■ DATASET RECORDS ■
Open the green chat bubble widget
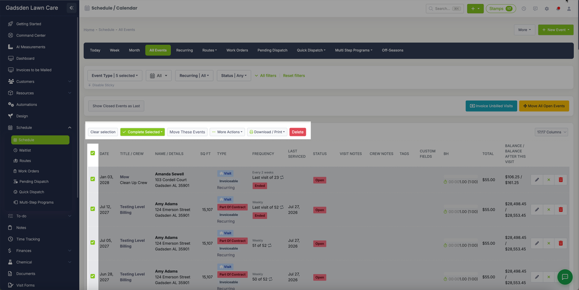Screen dimensions: 579x290 (565, 276)
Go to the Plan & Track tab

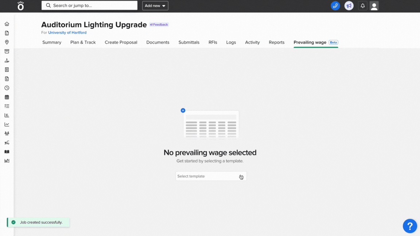[x=83, y=42]
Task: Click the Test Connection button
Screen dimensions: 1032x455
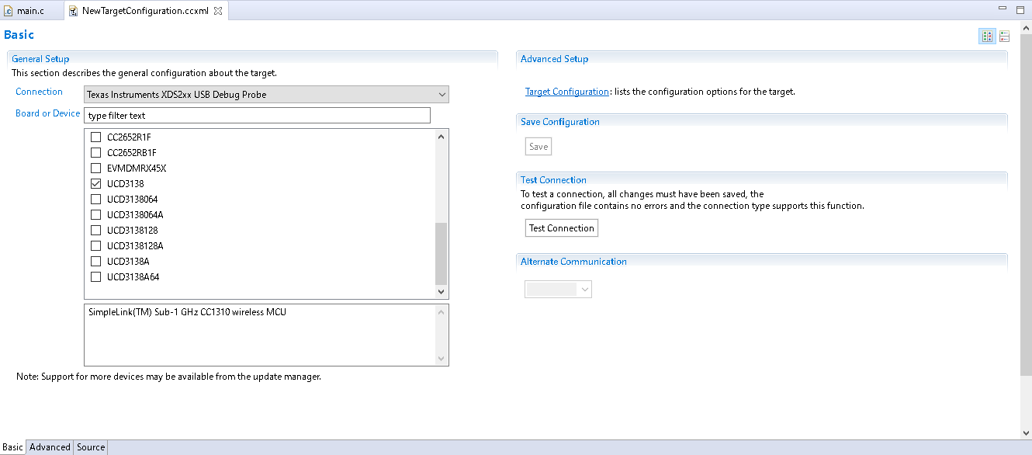Action: tap(561, 228)
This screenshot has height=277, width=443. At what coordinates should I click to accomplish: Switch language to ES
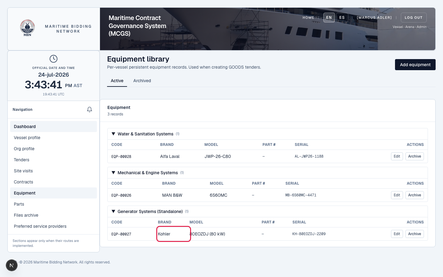point(342,18)
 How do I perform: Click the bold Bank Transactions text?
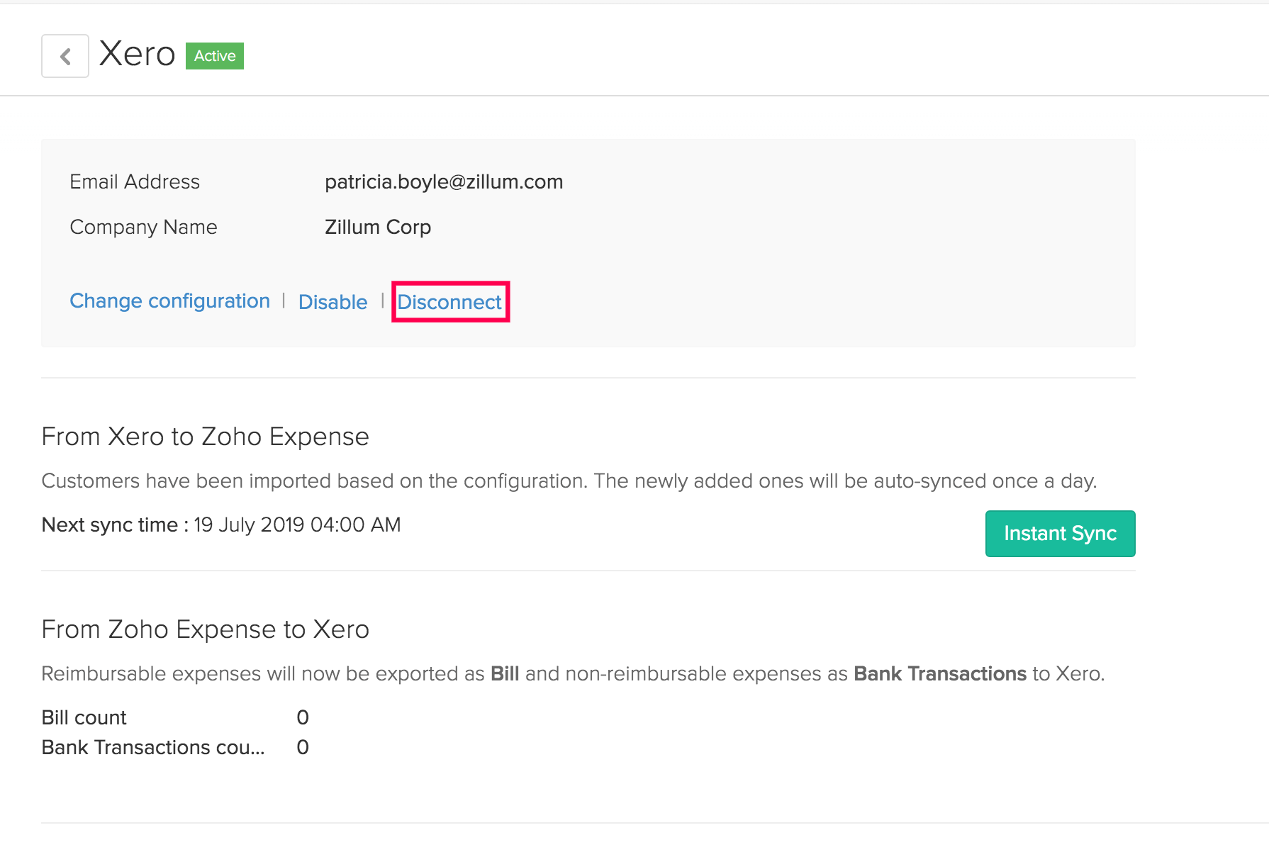coord(939,674)
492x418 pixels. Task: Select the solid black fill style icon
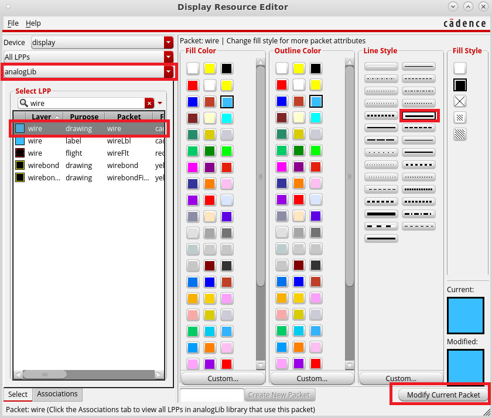[x=460, y=85]
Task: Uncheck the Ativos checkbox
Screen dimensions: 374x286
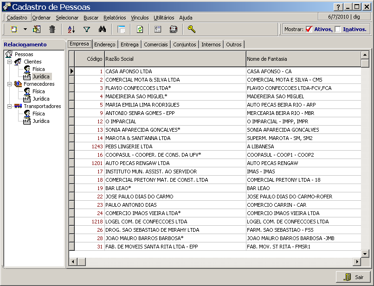Action: [310, 29]
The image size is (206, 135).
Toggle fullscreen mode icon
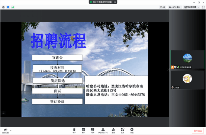203,7
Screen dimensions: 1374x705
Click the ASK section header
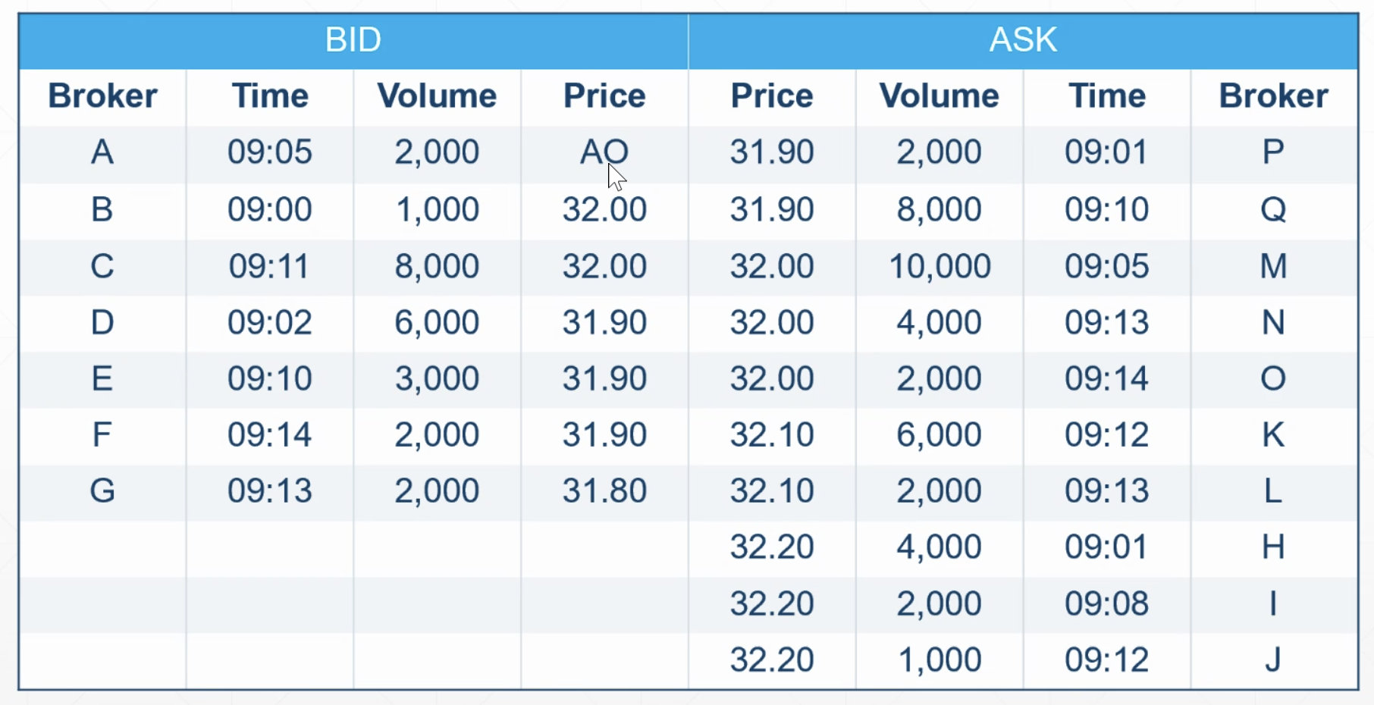(x=1023, y=40)
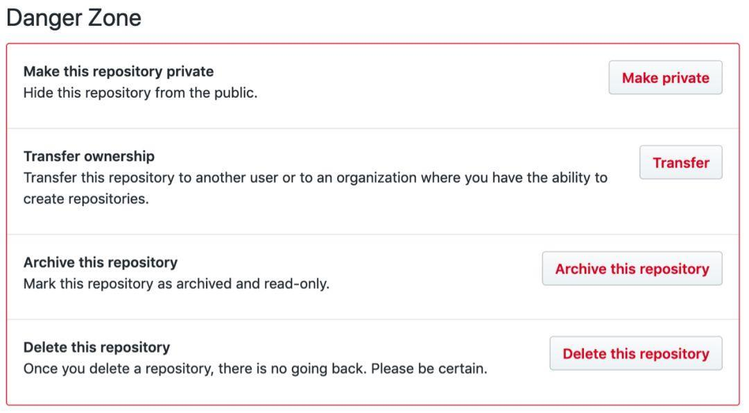
Task: Click the red Transfer button
Action: (681, 162)
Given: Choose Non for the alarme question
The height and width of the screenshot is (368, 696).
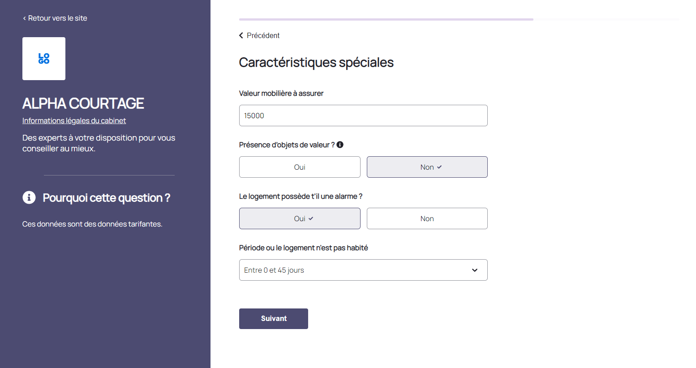Looking at the screenshot, I should 427,218.
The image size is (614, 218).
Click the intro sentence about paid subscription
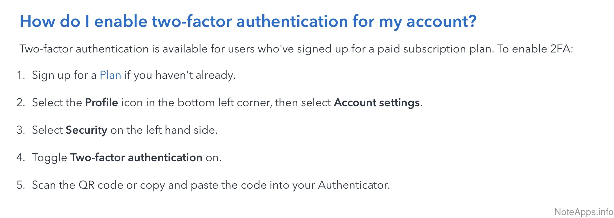pyautogui.click(x=296, y=49)
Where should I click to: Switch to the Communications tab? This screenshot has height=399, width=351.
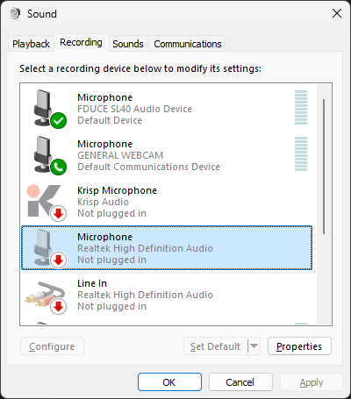click(188, 44)
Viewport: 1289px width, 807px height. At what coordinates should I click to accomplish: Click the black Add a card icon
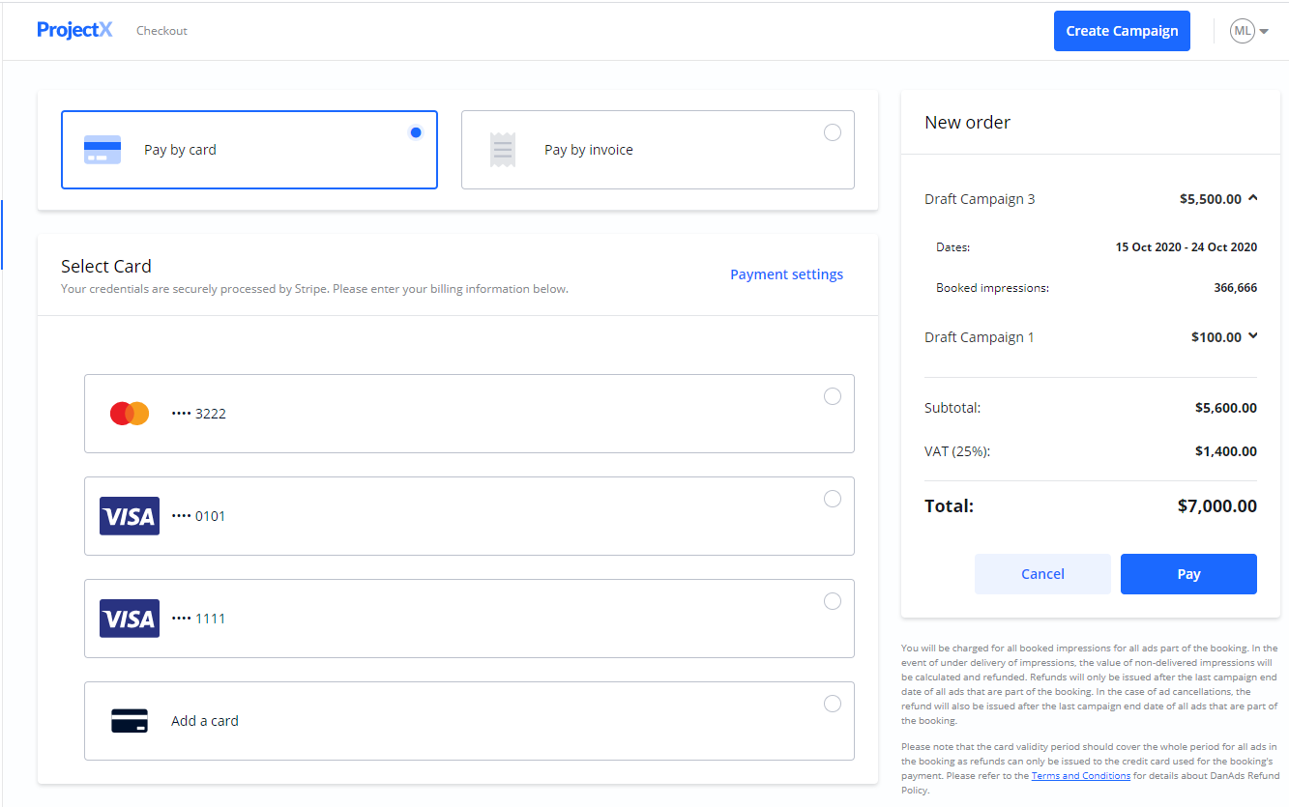point(130,721)
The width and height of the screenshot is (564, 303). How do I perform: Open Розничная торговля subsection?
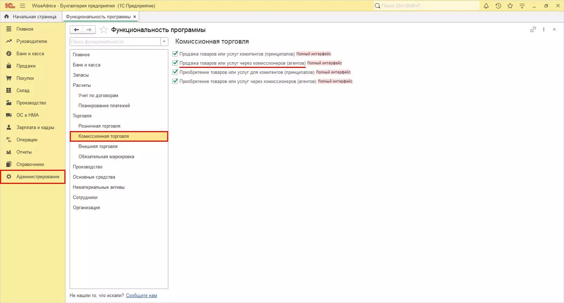pyautogui.click(x=99, y=126)
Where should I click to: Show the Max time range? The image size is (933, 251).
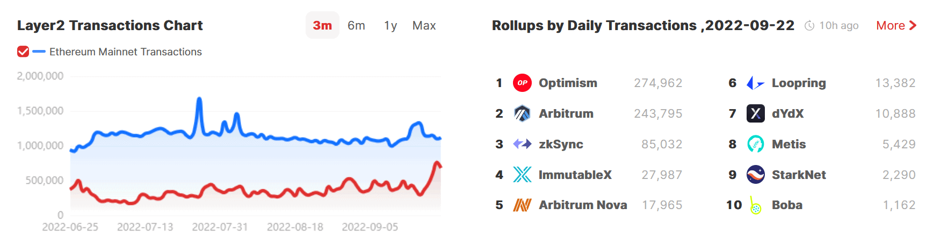(x=424, y=25)
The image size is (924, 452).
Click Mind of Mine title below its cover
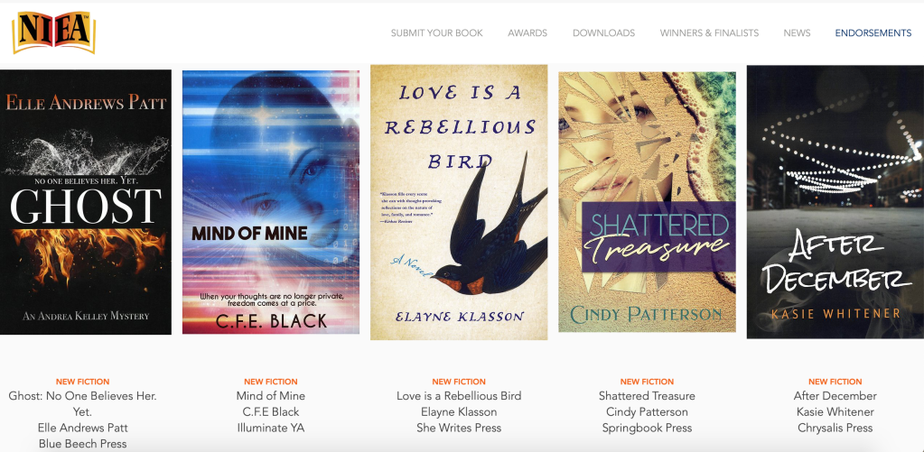click(x=270, y=395)
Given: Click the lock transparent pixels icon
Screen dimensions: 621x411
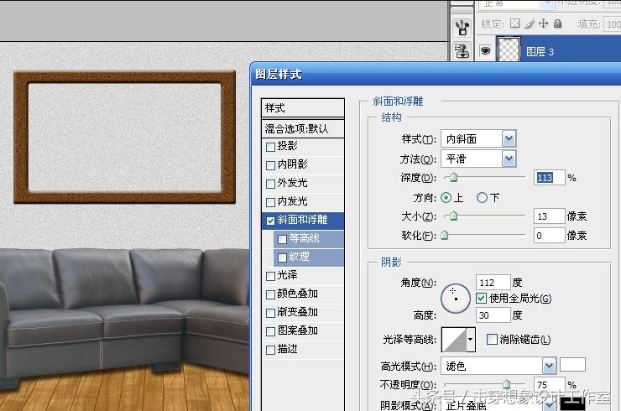Looking at the screenshot, I should point(515,24).
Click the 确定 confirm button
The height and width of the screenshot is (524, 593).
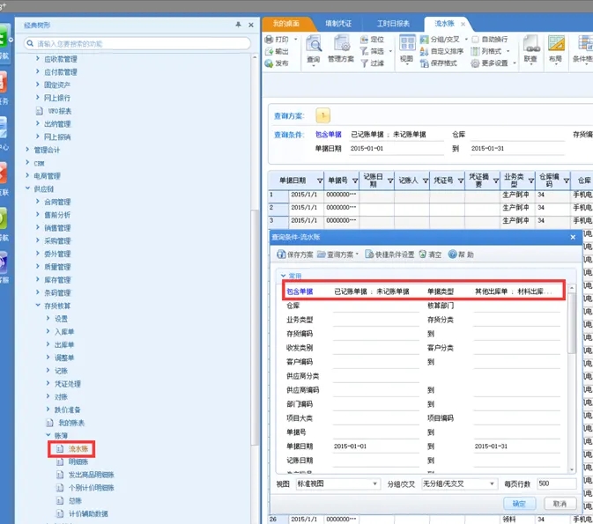point(519,504)
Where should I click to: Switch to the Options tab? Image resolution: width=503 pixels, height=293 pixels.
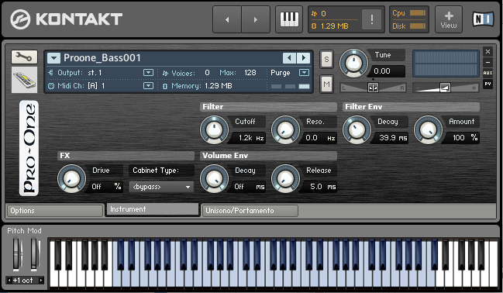tap(55, 211)
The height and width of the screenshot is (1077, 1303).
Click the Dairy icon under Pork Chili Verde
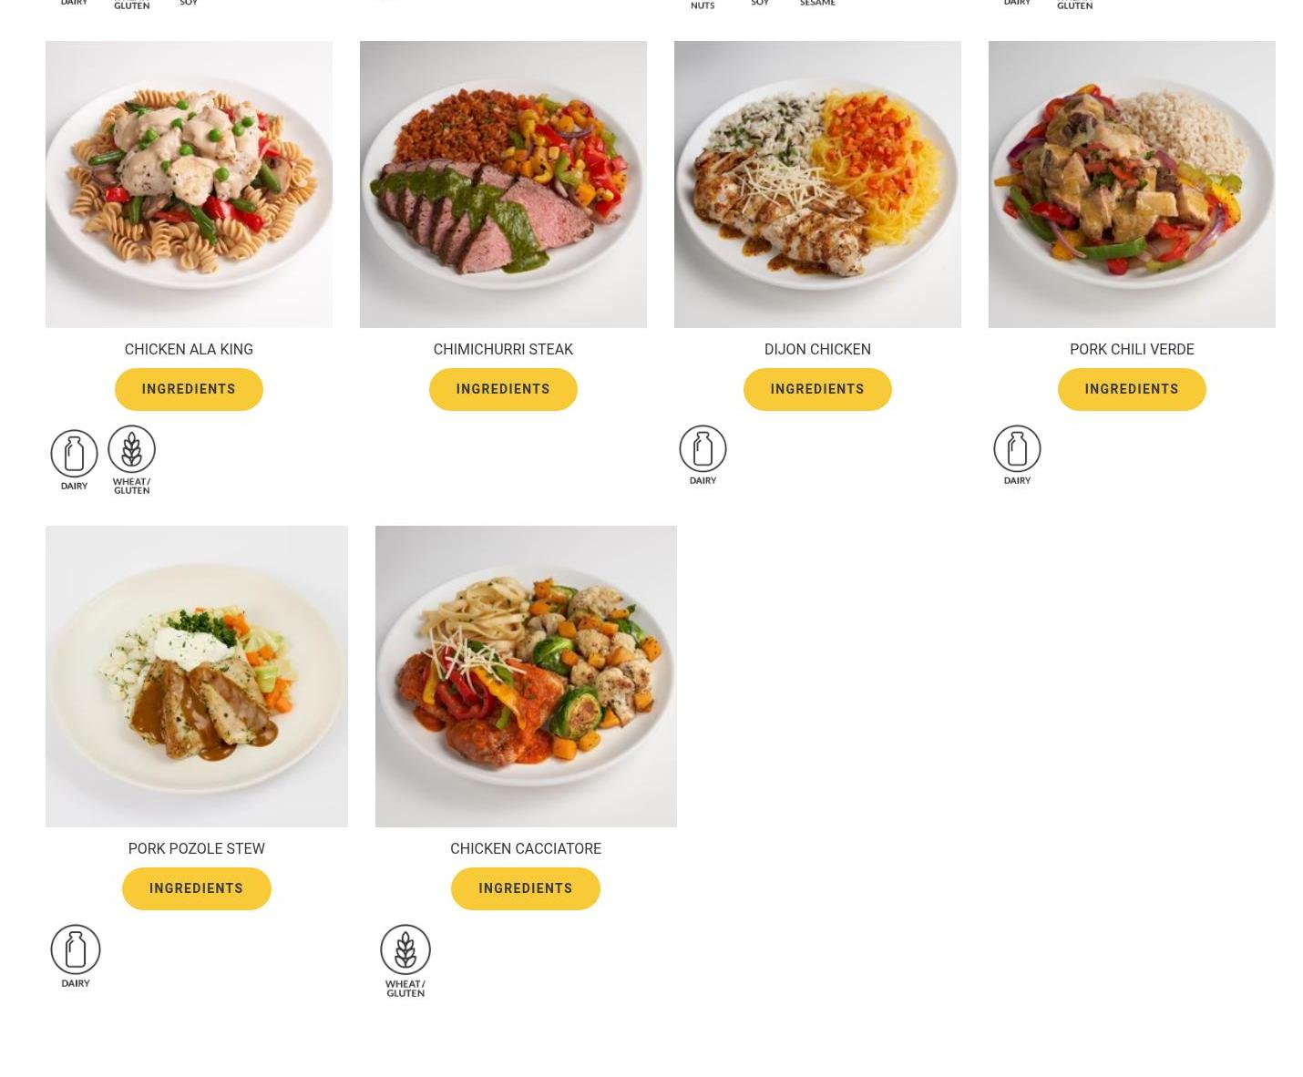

■ EXERCISE BRIEF ■
Using the listing above, show each line holding the string "Given".

■ PROBLEM SOLUTION ■
Given: Choose Non for the alarme question
Given: Click the lock transparent pixels icon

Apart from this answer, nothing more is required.